もちろんそれぞれのメディアに特徴があって、出張授業とNHKとYouTubeとを比べるとわかりやすいですかね。出張授業でも本当は学術会議問題や各政党の方向性というような具体的な政治事例を扱いたいのですが、もし教育委員会や議会で取り上げられたら、問題になることは容易に想像がつきます。制約がある中でのものづくりはもちろん大事ですし、だからといっていま行なっている出張授業に意味がないということはまったくありません。出張授業はYouTubeより丸くなっていると考えられると思います。

NHKはものすごく信用されているメディアなんですよね。NHKが報じると、国会で取り上げられて制度が変わったり、他のメディアが後を追って報道したりします。あることについて一つのメディアが取り上げただけでは意味がなく、他のメディアが後追いすることが大事なので、そのシステムがNHKには備わっていることが特徴だと思います。なので、NHKが若者に見られていないから意味がないということはまったくないです。

一方で、NHKはとても批判の的になりやすいので、なるべく中立でなくてはならないし、調査にも時間がかかります。たとえば、新しい制度が導入されそうなときに、こういうことが問題になりそうですよということは言いづらくて、数年後に実際に問題になってから報道するのが主流です。というのもまだ起きてもいない問題を、問題になりそうだと事実として報道するのが難しいんです。

YouTubeであれば、すぐに自分の問題意識はこういうところにありますと言うことができます。たとえ事実としてその問題があがっていなくても、私はこう予想しますということは、自分の意見なので問題ないんです。事実だけで語っていくのは難しいけれど、メディアとして意見を言うことは怖いものです。メディアの役割の違いかもしれませんが、私はこのように感じていますね。

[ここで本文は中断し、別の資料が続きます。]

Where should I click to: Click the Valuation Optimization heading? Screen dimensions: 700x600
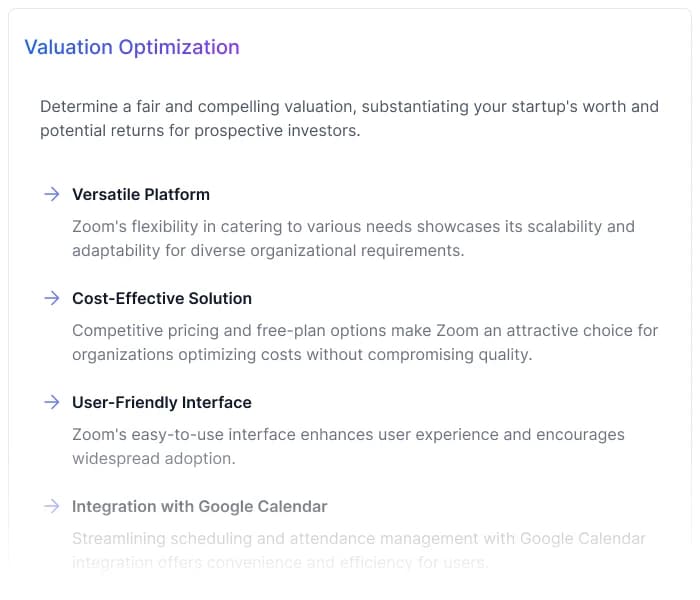[132, 47]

――たかまつさんが今のメディアに必要だと考えることはなんでしょうか。

PV至上主義※₂にならないということ、もっと啓蒙していく、論点を提示していくということが大事だと思います。私たちは社会問題を解決するためにいるんです。中でも、取材するということは特権で、プロフェッショナルなことだと思います。実際に問題が起きたあとに、こういうことが問題ですと言うことよりも、未然に問題が起きないようにしなければいけないはずです。そのために、メディアは論点の設定から逃げてはいけないと思います。

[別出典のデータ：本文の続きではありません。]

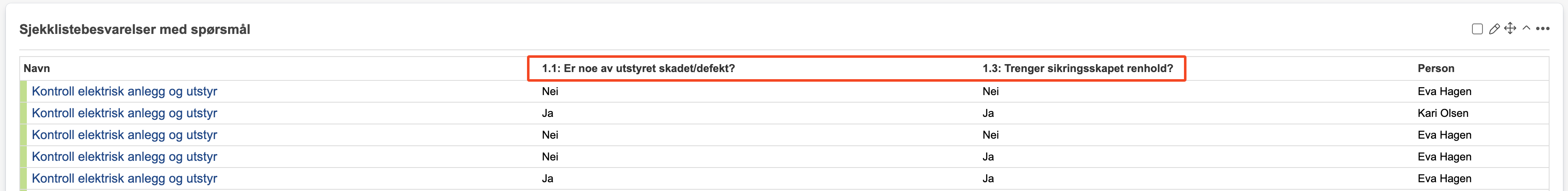Sort by the Navn column header
Viewport: 1568px width, 191px height.
click(x=36, y=69)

※₂ページビュー至上主義:ネットメディアにおいて、アクセス数を最優先に考え、ネットの検索に引っ掛かりやすいことや、見る人を惹き付けることを過度に重視すること

私が見ればこの報道は官邸に忖度しているな、などというようなことはわかるけれど、一般の人から見たら、どこが忖度しているのかわからないですよね。メディアの中でも忖度している人なんてほんとにわずかだけれど、一つそういう報道があるだけでメディア全体の信用が失われます。信用を失わないためにも、若手がもっと残るためにも、メディアが本当に必要だと思うことをしてほしいです。

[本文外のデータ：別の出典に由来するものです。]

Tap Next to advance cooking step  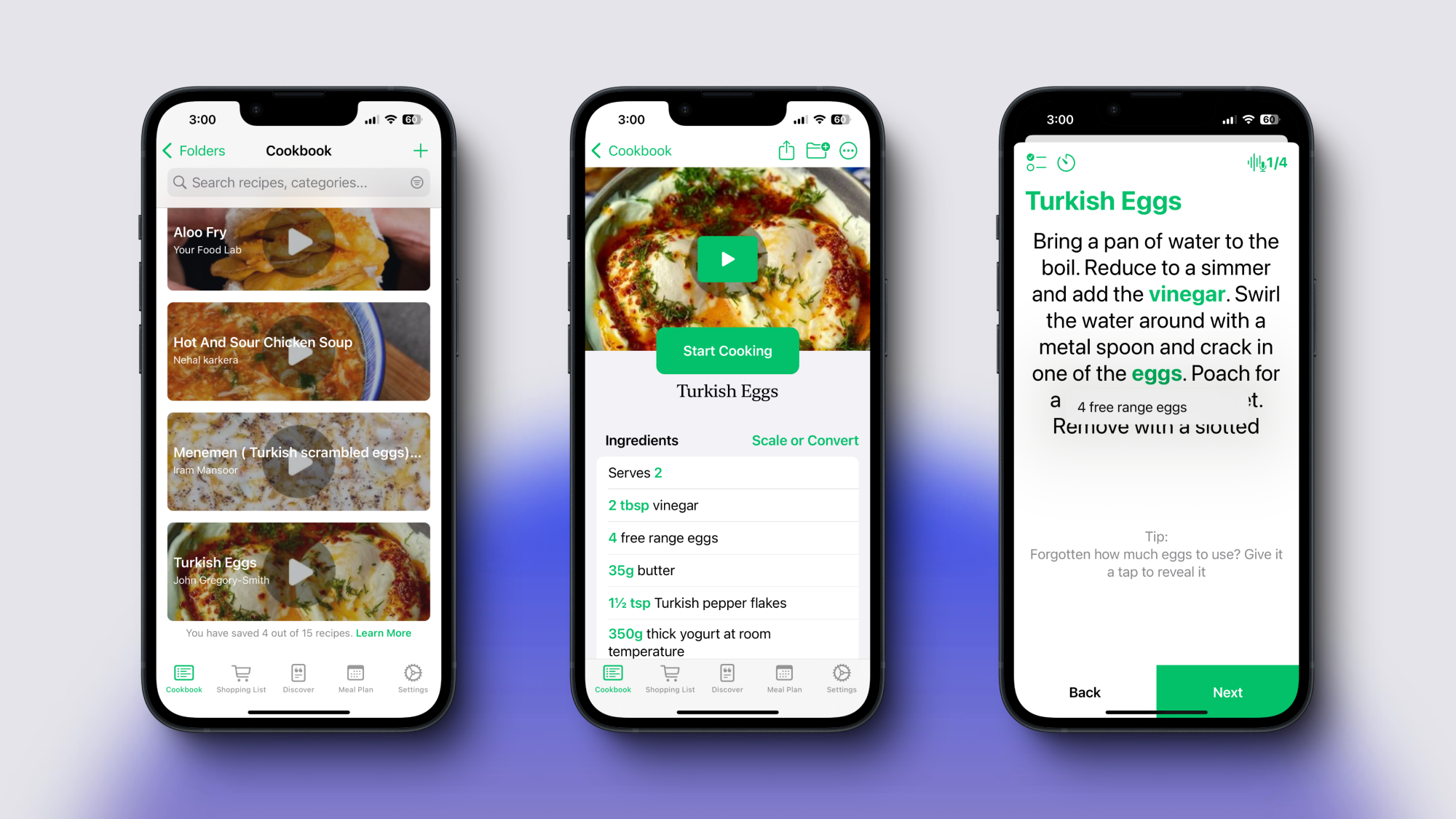pyautogui.click(x=1227, y=692)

――最後にたかまつさんにとってメディアとはなんですか。

やはり、社会を良くしていく光のようなものですかね。コンパスのような、こっちですよと道を示して、新しい視点や考える材料を私たちに与えてくれるものだと思います。自分で取材するよりも、誰かがまとめてくれた方が圧倒的にはやいので、どのテーマを取材するか、どのように伝えるかにメディアや記者のセンスが表れると思います。

 

 

今回は記者が以前動画を見た際に感銘を受けたたかまつななさんに話を聞いた。前回に引き続き、テレビ局をやめ、YouTubeへと発信の場を移した方への取材となった。たかまつさんのYouTubeにはさまざまな動画があがっているので、きっと皆さんの心に残るものがあるだろう。

情報を発信する人から見たメディアの形を知ることで、受け取り手の私たちの意識も変わるに違いない。問題提起をしづらいメディアとしやすいメディア。それぞれの特徴を理解しながら、情報を収集し、自ら行動することをやめてはならない。これから私たちが生きていく社会を明るくするための道しるべとして、メディアを賢く利用できる人になりたい。